En esa primera marcha varias personas participaron con máscaras. Los resabios de la dictadura militar permanecían y todavía funcionaban los edictos policiales y la división Moralidad de la Policía Federal. Así lo retrata una crónica de la revista Flash: “Catalina (46 años), una de las portadoras del cartel de Cuadernos de Existencia Lesbiana: ‘Vine a la marcha con máscara y con el pelo tirante para que no me reconozcan. Mi compañera no tiene problemas en exponerse porque trabaja en forma independiente. Ella está delante de la marcha. Pero yo no puedo hacerlo porque soy maestra y el sistema considera que las lesbianas no servimos como educadoras’’.

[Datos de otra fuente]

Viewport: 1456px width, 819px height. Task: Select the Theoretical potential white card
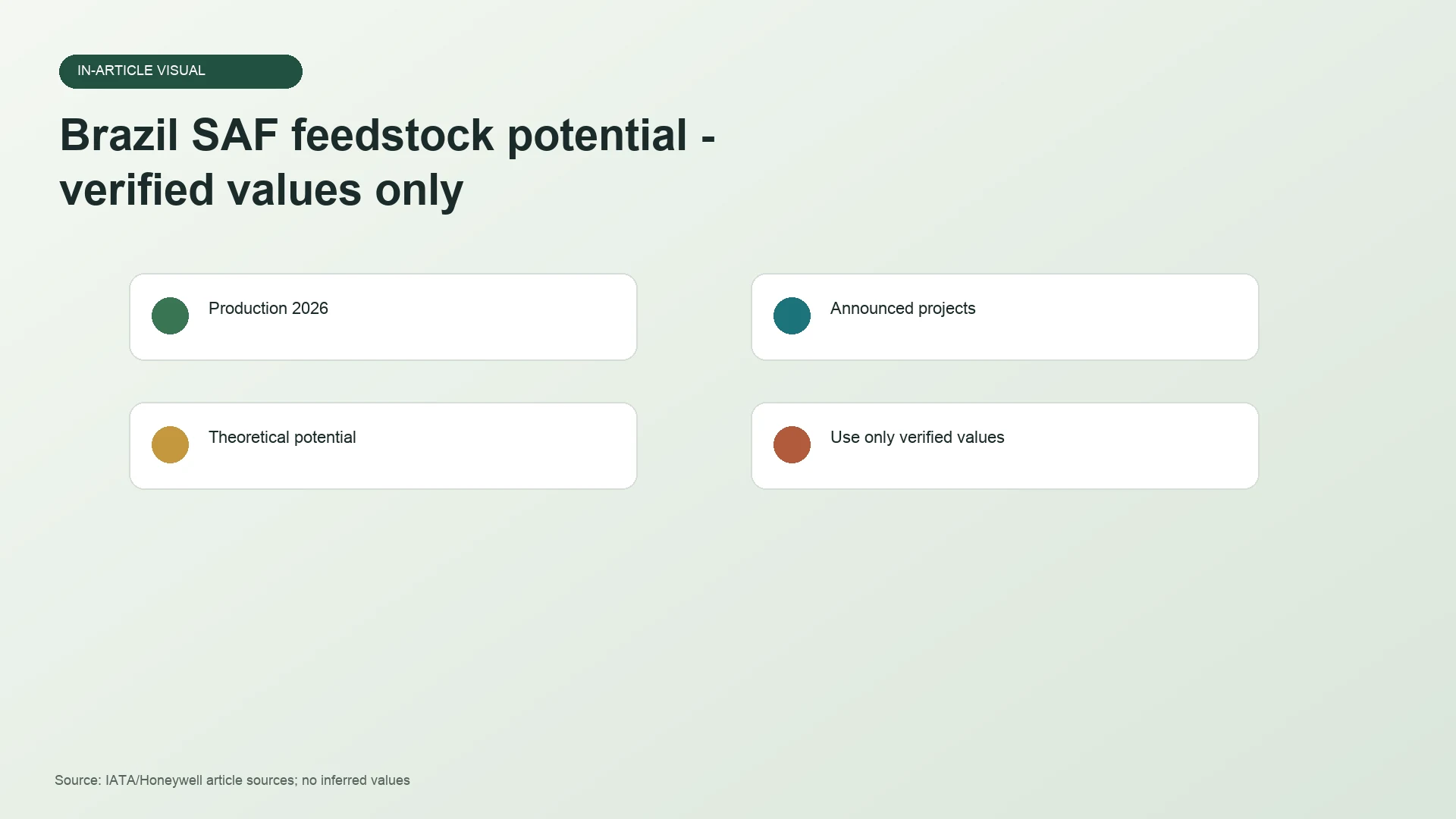click(x=383, y=446)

Hoy, tres décadas después de esa noche fría, Clara Lenger se prepara para marchar el próximo sábado, con un clima más cálido. En su casa planea la ropa vestirá. Piensa en un vestido hecho con la bandera pansexual: magenta, azul y amarillo. Tiene 20 años, es música y cuenta que hablar de su identidad de género implica perder seguidores en Instagram. “Es una oportunidad de encuentro y, por más que estemos alzando la voz y peleando por causas que no están del todo resueltas, es un lugar de festejo. Cada vez tenemos más posibilidades de encontrarnos y de ser representades. Es festejar con las cosas que nos gustan y es divertido además de ser importante a nivel político”, dice,
Hoy, tres décadas después, el miedo a salir a la calle persiste. “Hay muy poca representación de las diversidades en los medios, es una forma de odio y de no aceptarlas. En la Ciudad de Buenos Aires tenemos el privilegio de que no se den situaciones tan explícitamente de odio en la vida cotidiana, pero en las otras provincias sigue pasando y la gente tiene miedo de salir a la calle. Acá también tenemos miedo, sobre todo las personas que visiblemente son de la comunidad LGBT”, cuenta Clara.

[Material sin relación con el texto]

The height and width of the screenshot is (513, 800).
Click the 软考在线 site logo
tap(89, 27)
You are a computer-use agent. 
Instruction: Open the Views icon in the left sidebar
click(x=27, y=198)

“Vivimos una década de éxtasis de derechos LGTB y un sector de la política mundial y las iglesias se aliaron y son la contraofensiva. Hay una reacción a las conquistas que hemos logrado en la década de los 2000 y esa es la pelea. No debe ser entre nosotres por diferencias fundacionales. Yo no le tengo miedo ni me quiero enfrentar con el que marcha conmigo, sino a quién marcha contra mi”, reflexiona Gustavo.

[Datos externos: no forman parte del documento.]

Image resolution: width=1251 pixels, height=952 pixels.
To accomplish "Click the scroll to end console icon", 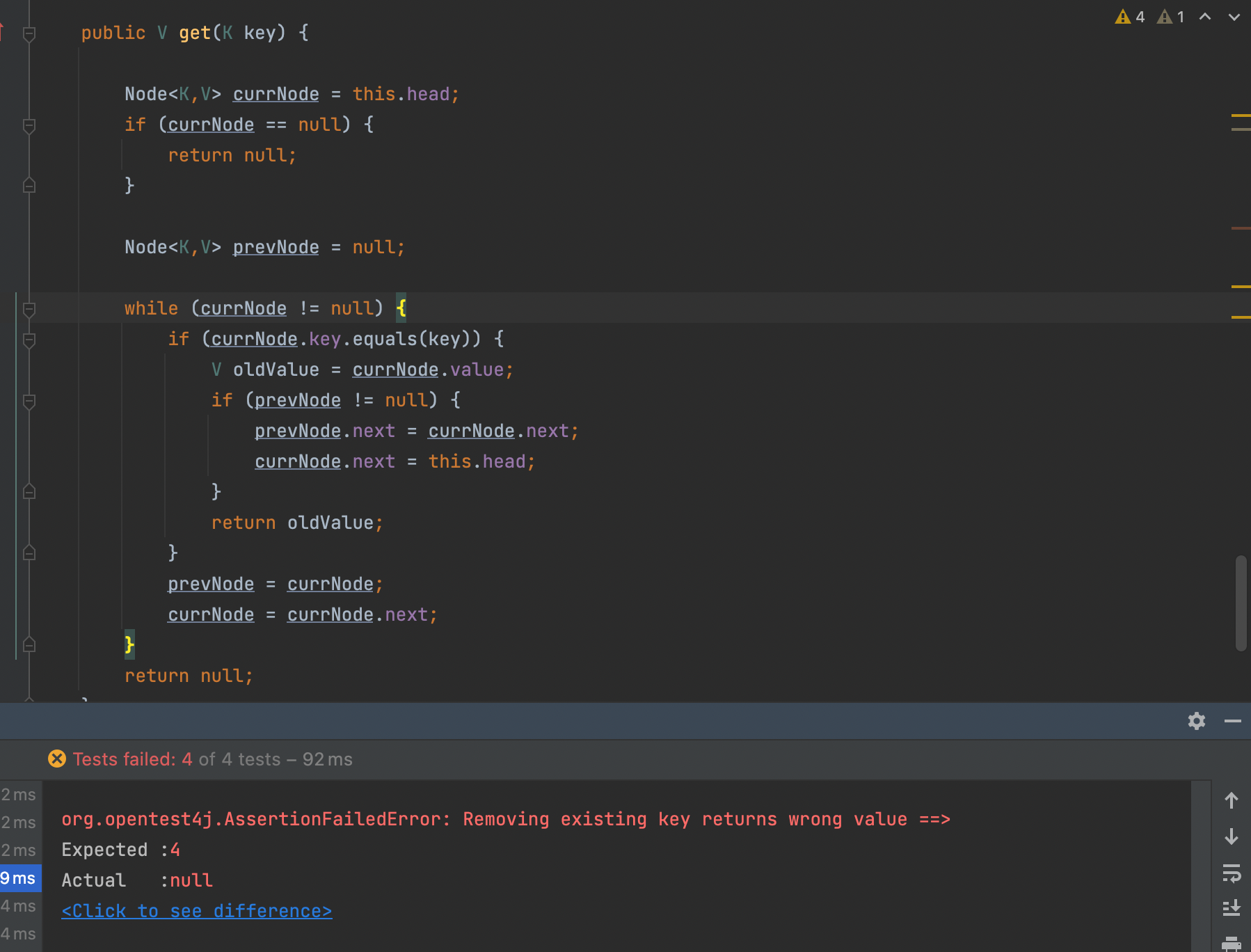I will tap(1231, 907).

En la calle o en las redes sociales, la lucha por la diversidad sexual se sostiene.“Tengo miedo de salir a la calle porque soy mujer, pero relacionado a lo queer me da miedo opinar, hablar, expresar mi identidad porque soy artista. Siempre es un riesgo expresarse, hablo con la e y pierdo 200 seguidores y digo soy: pansexual o bisexual y pierdo seguidores. Pero eso es lo de menos, lo más grave son las amenazas de muerte que he recibido”, dice Clara que ya va por su cuarta marcha.
El comunicado que se leyó aquél 3 de julio de 1992 en las escalinatas del Congreso se revitaliza cada año: “Aunque intenten educarnos para la vergüenza, nosotros estamos orgullosos de nuestra forma de amar. Rechazamos la uniformidad que pretenden imponernos con la utilización de mecanismos discriminatorios y represivos”.
Gustavo y Clara resaltan la alegría, el encuentro, el festejo que permite la Marcha del Orgullo. “Tenemos que celebrarnos porque somos un colectivo de resistencia y de lucha. Este día nos podemos dar el permiso de divertirnos, bailar, chapar y ser libres porque cuando termine la marcha puede ser que alguien te dé una paliza o tenés que volver al armario porque tu hábitat natural no te permite ser como en esa marcha. Son cinco, seis o siete horas de libertad plena”, cierra Gustavo.
En un anochecer frío de julio de 1992 o en una tarde cálida de noviembre de 2022, los cuerpos se encuentran y festejan. Mientras lo hacen, reafirman el orgullo como respuesta política.